# Managing memory in a list of lists data structure

April 3, 2013
First, a confession: instead of using classes and defining methods for them, I build a lot of ad hoc data structures out of lists and then build up one-off methods that operate on those lists of lists. I think this is a perl-ism that has transferred into my R code. I might eventually learn how to do classes, but this hack has been working well enough.

One issue I ran into today is that it was getting tedious to find out which objects stored in the list of lists was taking up the most memory. I ended up writing this rather silly recursive function that may be of use to you if you also have been scarred by perl.

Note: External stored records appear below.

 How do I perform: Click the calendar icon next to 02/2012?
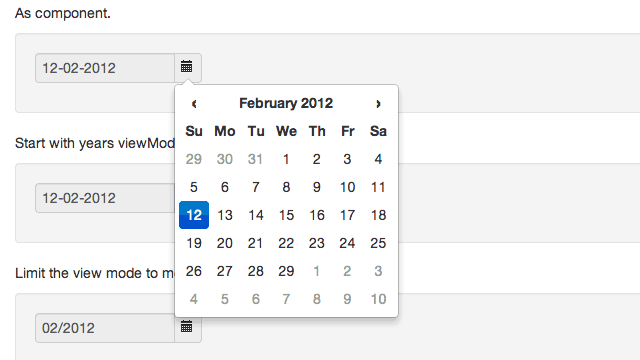(x=187, y=327)
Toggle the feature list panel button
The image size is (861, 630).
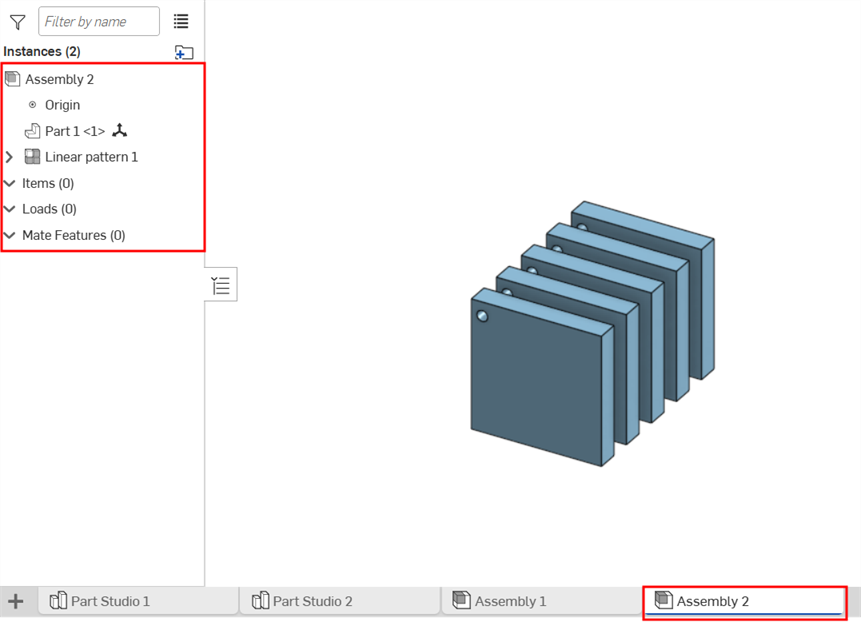coord(221,286)
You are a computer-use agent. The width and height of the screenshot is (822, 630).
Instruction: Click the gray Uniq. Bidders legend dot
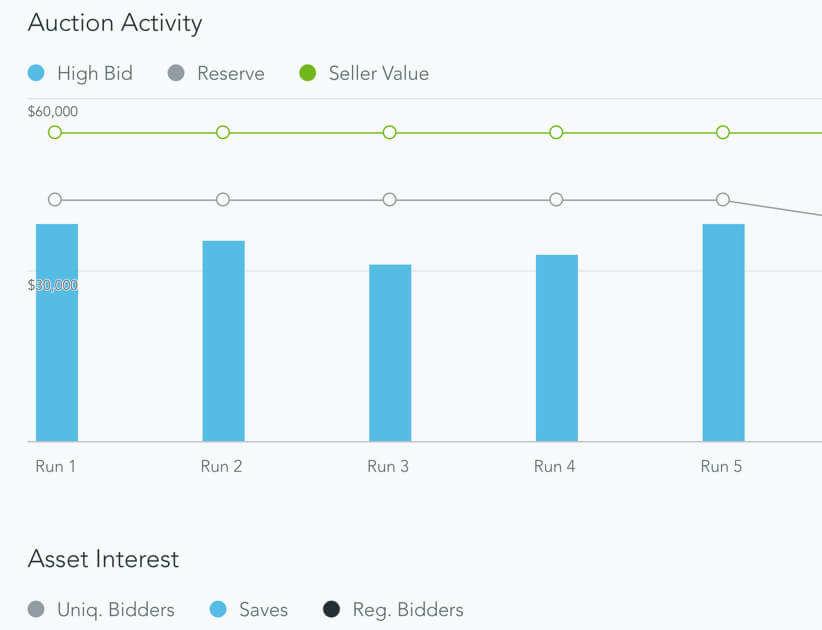tap(37, 609)
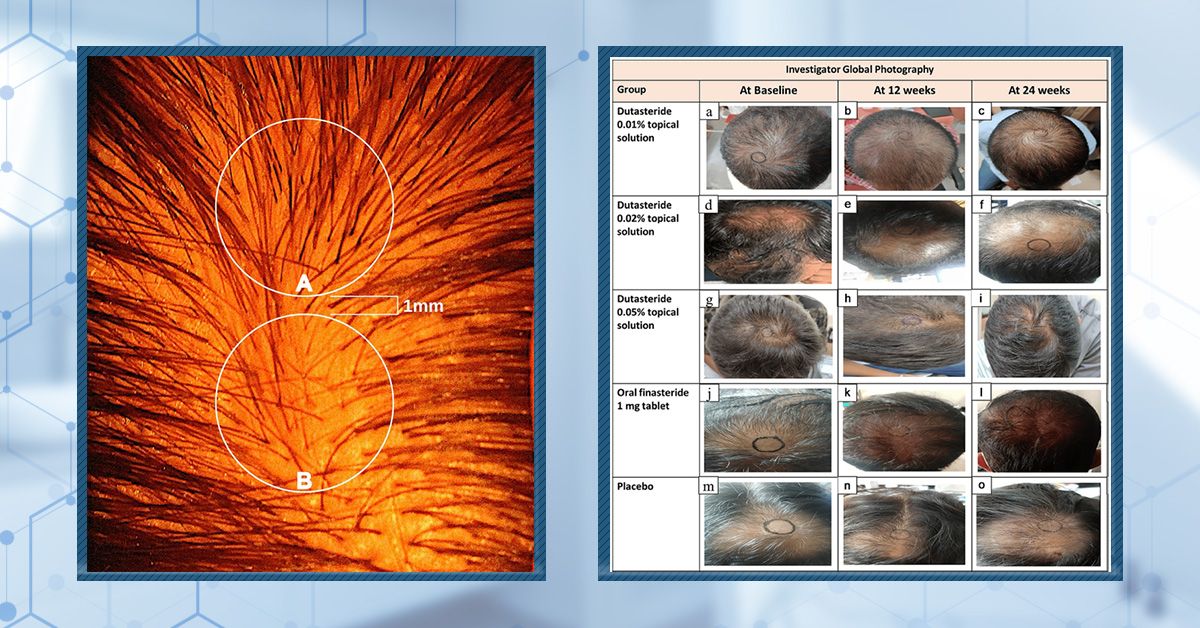This screenshot has height=628, width=1200.
Task: Open placebo photo 'o' at 24 weeks
Action: tap(1039, 522)
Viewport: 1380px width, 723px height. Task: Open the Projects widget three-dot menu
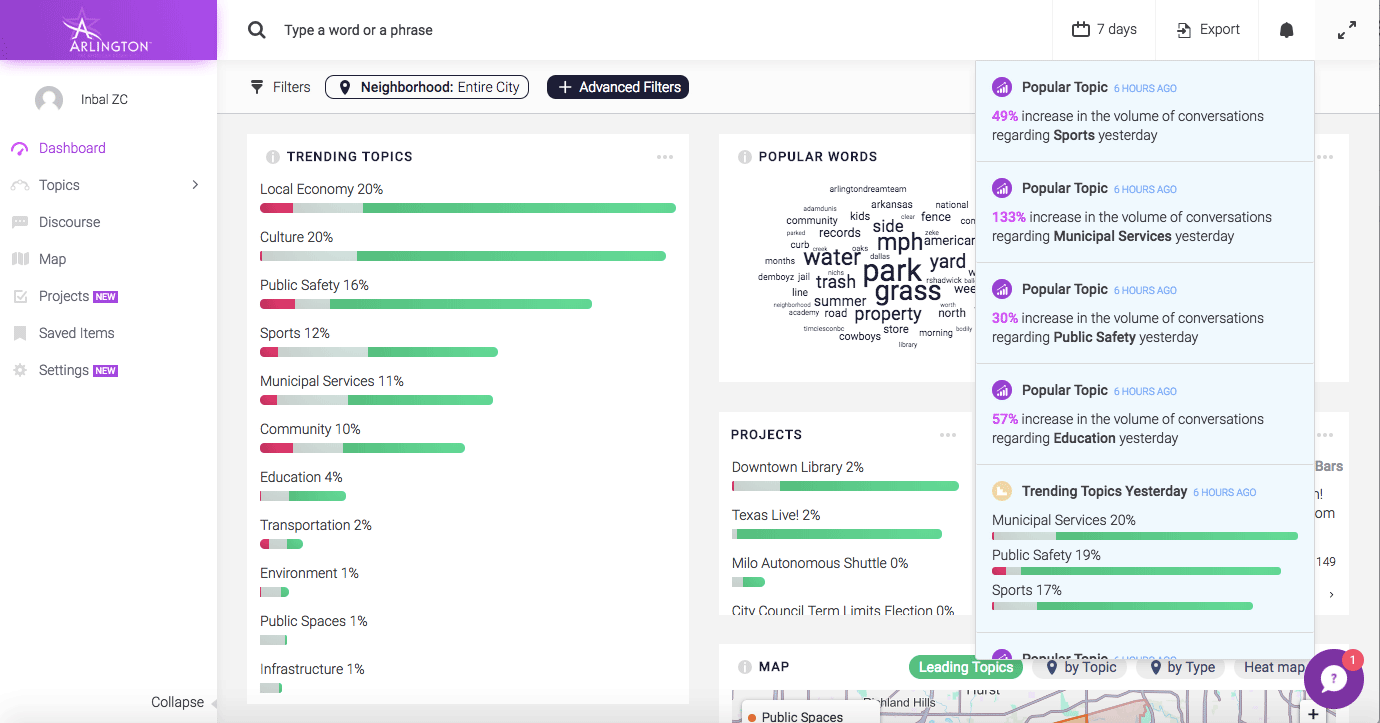point(948,435)
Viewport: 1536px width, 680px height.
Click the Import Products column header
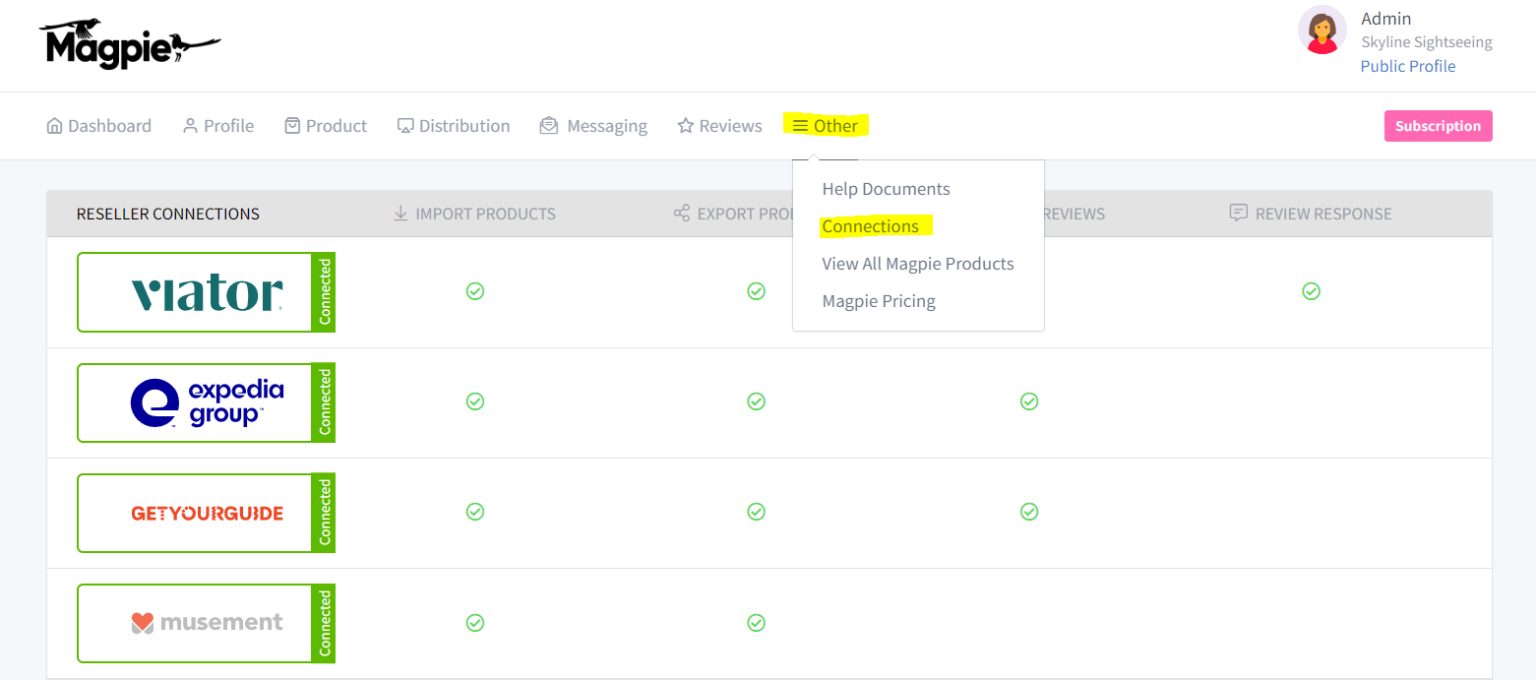coord(474,214)
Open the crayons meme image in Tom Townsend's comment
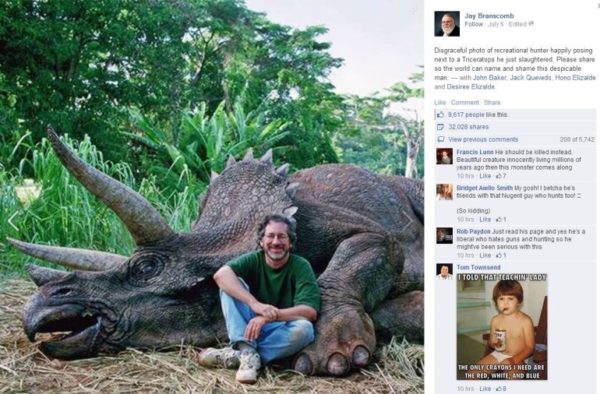The image size is (600, 394). pos(502,327)
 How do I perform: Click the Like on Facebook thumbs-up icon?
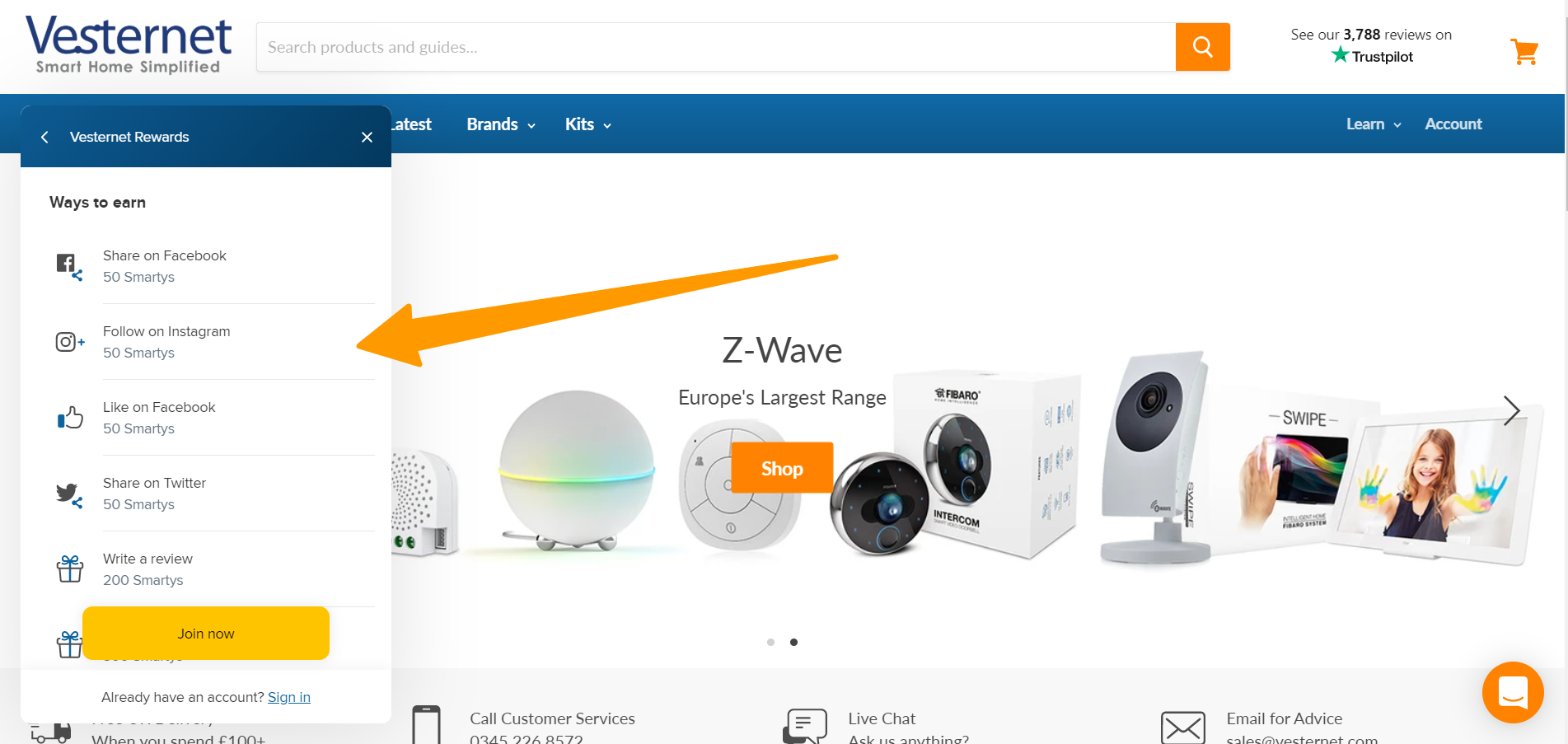click(x=70, y=418)
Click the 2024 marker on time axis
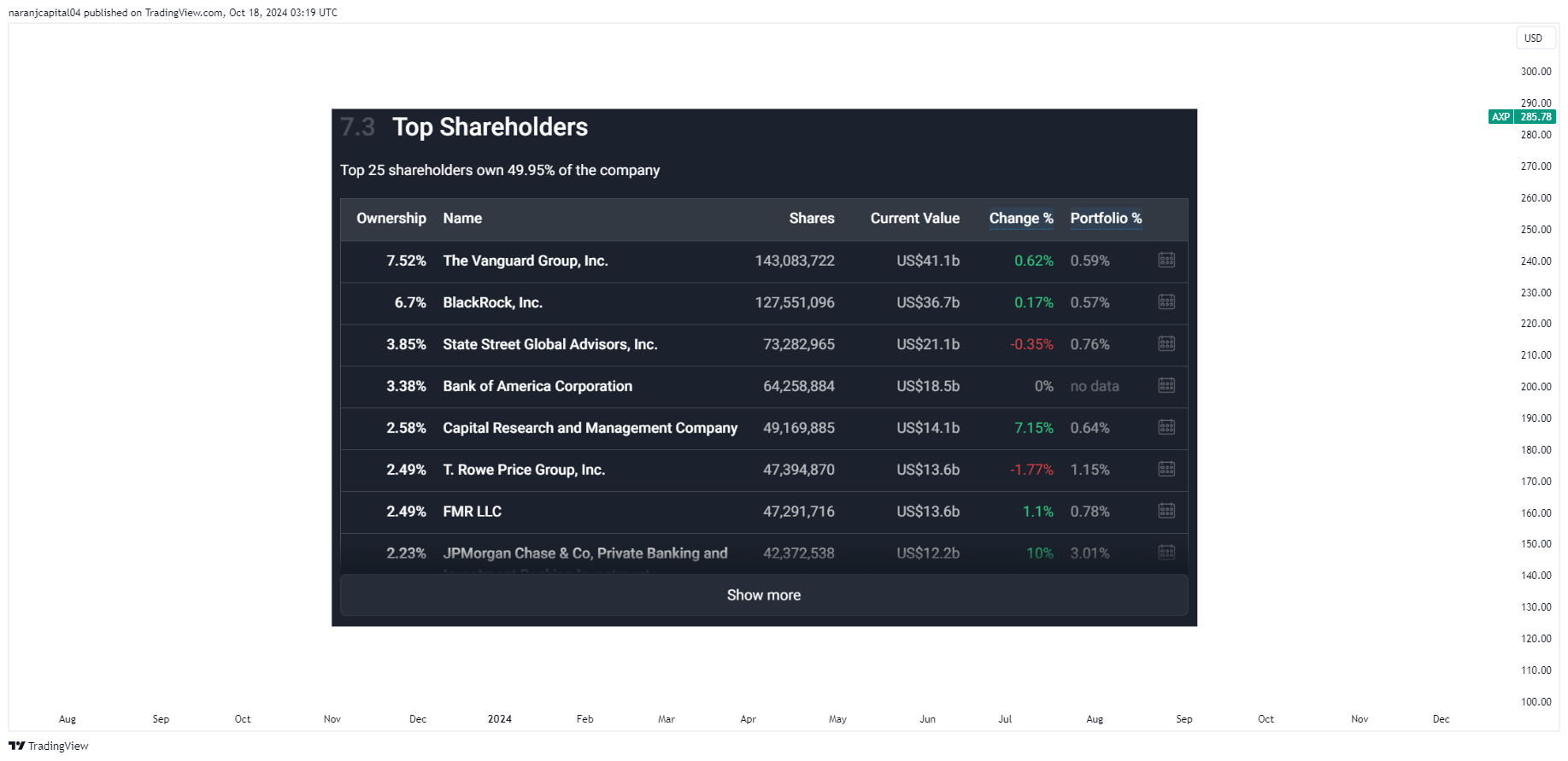 [500, 719]
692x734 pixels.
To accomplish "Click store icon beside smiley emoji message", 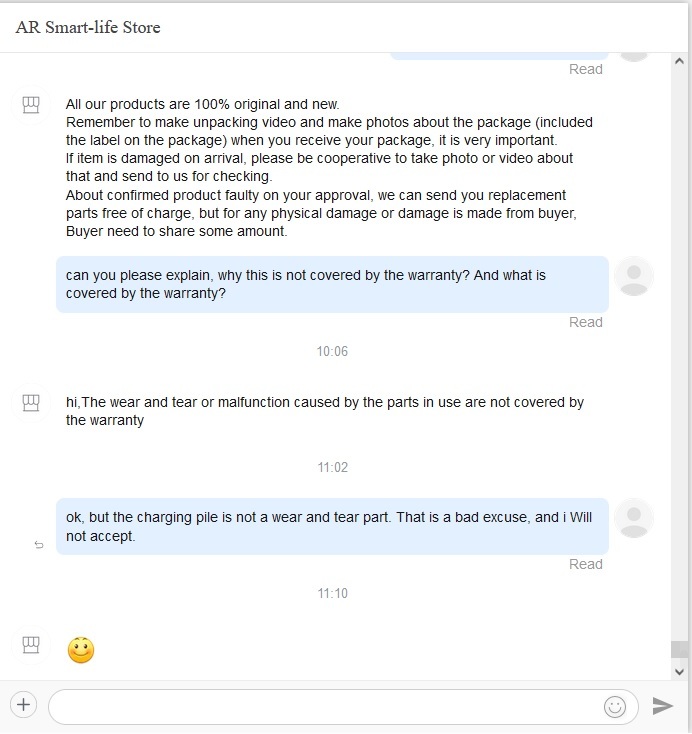I will pos(31,645).
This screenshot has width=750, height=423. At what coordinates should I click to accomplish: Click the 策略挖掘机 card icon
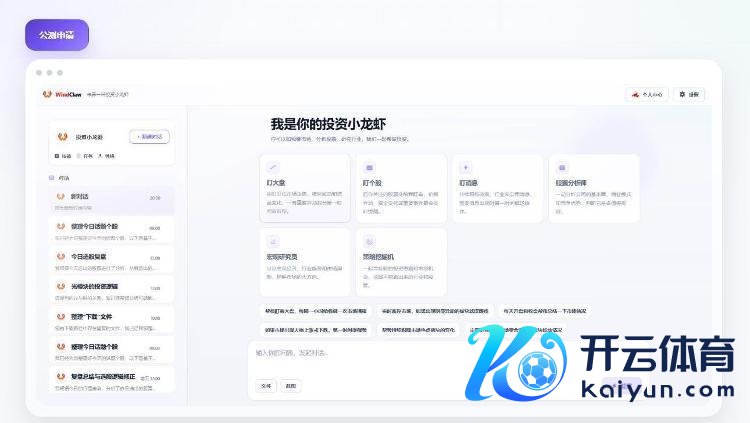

# A hacked together function for exploring these structures
get.size <- function( obj.to.size, units='Kb') {
# Check if the object we were passed is a list
# N.B. Since is(list()) returns c('list', 'vector') we need a
#      multiple value comparison like all.equal
# N.B. Since all.equal will either return TRUE or a vector of
#      differences wrapping it in is.logical is the same as
#      checking if it returned TRUE.
if ( is.logical( all.equal( is(obj.to.size) , is(list())))) {
# Iterate over each element of the list
lapply( obj.to.size ,
function(xx){
# Calculate the size of the current element of the list
# N.B. object.size always returns bytes, but its print
#      allows different units. Using capture.output allows
#      us to do the conversion with the print method
the.size <- capture.output(print(object.size(xx), units=units))
# This object may itself be a list...
if( is.logical( all.equal( is(xx), is(list())))) {
# if so, recurse if we aren't already at zero size
if( the.size != paste(0, units) ) {
the.rest <- get.size( xx , units)
return( list(the.size, the.rest) )
}else {
# Or just return the zero size
return( the.size )
}
} else {
# the element isn't a list, just return its size
return( the.size)
}
})
} else {
# If the object wasn't a list, return an error.
stop("The object passed to this function was not a list.")
}
}


The output looks something like this

$models$models[[1]]
[1] "2487.7 Kb"

$models[[2]]$models[[2]]$naive.model [1] "871 Kb"$models[[2]]$clustered.model [1] "664.5 Kb"$models[[2]]$gls.model [1] "951.9 Kb"$V
[1] "4628.2 Kb"

$fixed.formula [1] "1.2 Kb"$random.formula
[1] "2.6 Kb"


where the first element of the list is the sum of everything below it in the hierarchy. Therefore, the whole “models” is 2487.7 Kb and “models\$naive.model” is only 871 Kb of that total.